Vijftien miljoen voor krimp Parkstad Limburg

DEN HAAG - Minister van Middelkoop van Wonen, Wijken en Integratie stelt € 14,75 mln beschikbaar voor Parkstad Limburg. Het bedrag is afkomstig van het Interbestuurlijk Actieplan Bevolkingsdaling waarin behalve voor Parkstad ook voor de Groningse Eemsdelta en Zeeuws- Vlaanderen in totaal € 31 mln beschikbaar werd gesteld.

DEN HAAG - Minister van Middelkoop van Wonen, Wijken en Integratie stelt € 14,75 mln beschikbaar voor Parkstad Limburg. Het bedrag is afkomstig van het Interbestuurlijk Actieplan
Bevolkingsdaling waarin behalve voor Parkstad ook voor de Groningse Eemsdelta en Zeeuws-
Vlaanderen in totaal € 31 mln beschikbaar werd gesteld.


De bijdrage voor Parkstad is bestemd voor herstructureringsprojecten. De focus voor de eerste jaren ligt op vijf wijken: Brunssum Centrum-Noord, Kerkrade-West, Landgraaf-Nieuwenhagen, Hoensbroek en Vrieheide-Passart (Heerlen). Ook voor andere gebieden zijn transformatieprojecten in voorbereiding.

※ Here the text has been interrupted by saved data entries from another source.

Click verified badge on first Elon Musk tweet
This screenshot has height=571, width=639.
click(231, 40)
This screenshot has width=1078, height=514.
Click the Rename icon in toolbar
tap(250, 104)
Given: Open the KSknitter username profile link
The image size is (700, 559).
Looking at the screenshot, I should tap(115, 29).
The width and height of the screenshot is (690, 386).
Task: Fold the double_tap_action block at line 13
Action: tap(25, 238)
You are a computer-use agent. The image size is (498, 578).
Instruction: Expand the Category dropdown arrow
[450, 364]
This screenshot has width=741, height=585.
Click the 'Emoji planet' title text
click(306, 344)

Uiteindelijk moeten er komende decennia in Parkstad naar schatting 13.000 woningen verdwijnen, tegenover de realisatie van 7000 nieuwe of aangepaste woningen die beter aansluiten bij de behoeften.
Het initiatief voor het Actieplan Bevolkingsdaling kwam van oud-minister Eberhard van der Laan.

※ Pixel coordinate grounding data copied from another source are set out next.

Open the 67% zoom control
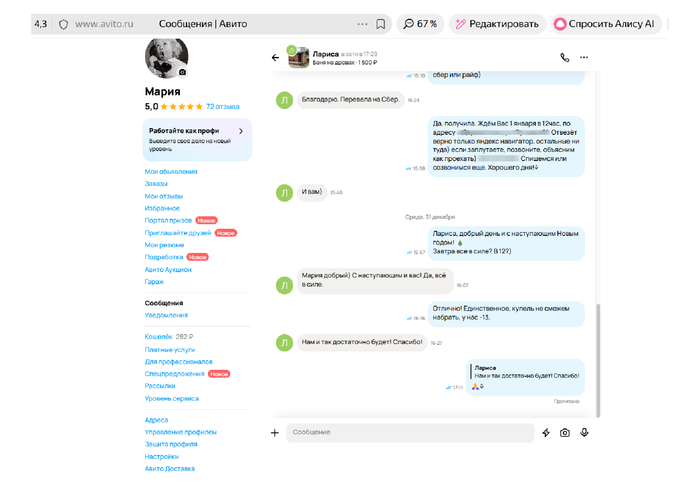 (x=421, y=23)
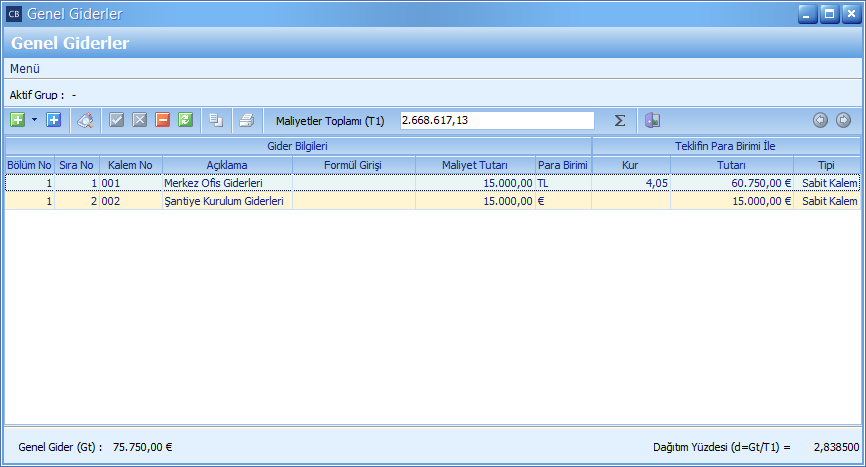The height and width of the screenshot is (467, 866).
Task: Click the green refresh icon
Action: [185, 120]
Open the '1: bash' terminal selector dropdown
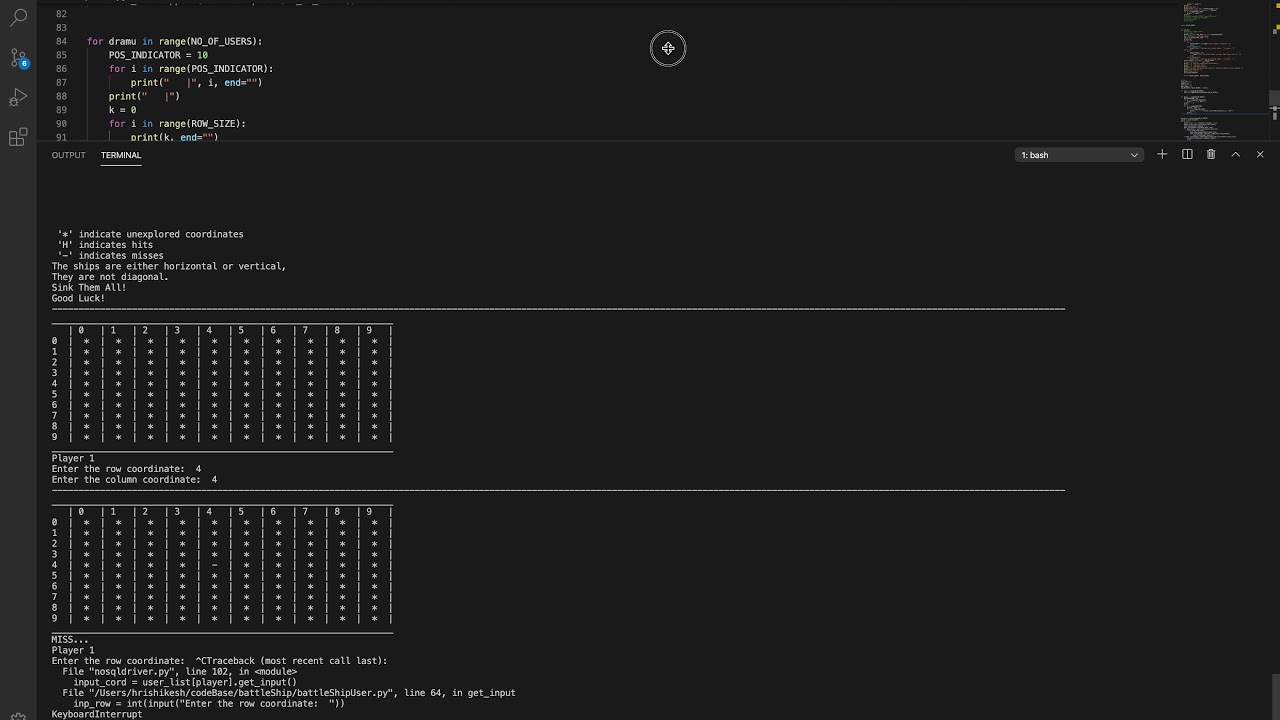Screen dimensions: 1280x720 (1078, 155)
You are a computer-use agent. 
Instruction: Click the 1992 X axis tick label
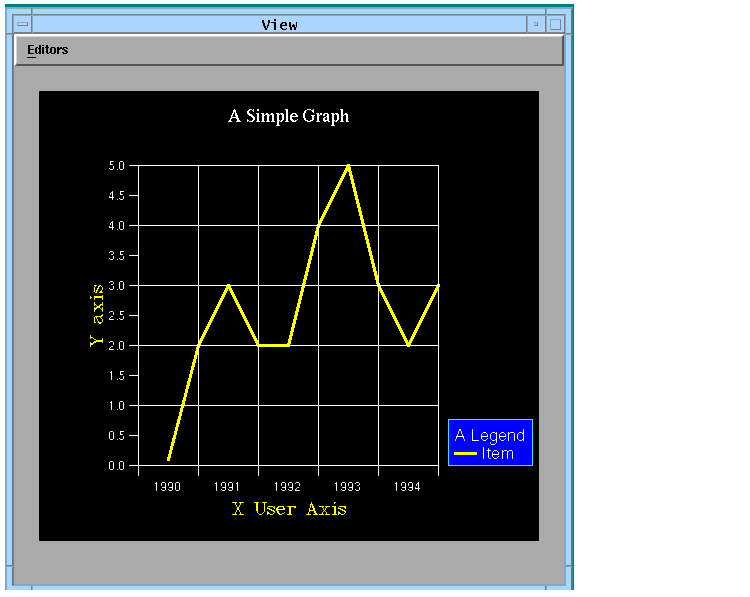(287, 487)
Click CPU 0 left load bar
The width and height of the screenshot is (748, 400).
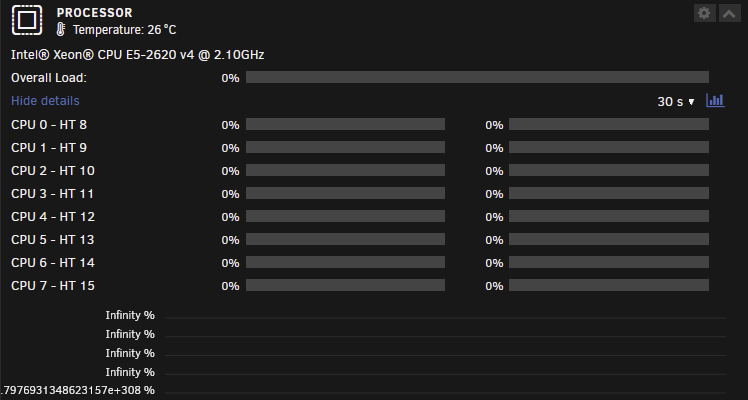pos(345,124)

Mede door aandringen van de Provincie Limburg en Parkstad zette hij de bevolkingsdaling op de politieke agenda. De regio Parkstad loopt qua snelheid en omvang voorop in de bevolkingsdaling die zich komende decennia in meer regio’s gaat manifesteren. Om de leefbaarheid te behouden en uit te bouwen gaat de regio een grote transformatie in. Daarbij zijn investeringen in de herstructurering van de woningmarkt (sloop, aanpassingen aan het woningaanbod etc.) en in economische structuurversterking nodig. Uit een onderzoek van het ministerie van VROM eerder dit jaar bleek dat investeren loont: een investering van € 500 mln de komende 30 jaar, levert een ‘leefbaarheidswinst’ van € 1,2 mrd op.

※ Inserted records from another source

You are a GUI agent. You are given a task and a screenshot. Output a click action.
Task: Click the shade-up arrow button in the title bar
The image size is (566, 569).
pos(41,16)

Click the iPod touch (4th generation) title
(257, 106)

Het bedrag dat het Rijk nu beschikbaar stelt, beschouwen Provincie en regio als een eerste stap in co-investering door het Rijk. Voor de eerste jaren hebben zij zelf vergelijkbare bedragen ter beschikking. Daarnaast zijn vooral de woningcorporaties de belangrijke investeerders in de herstructurering.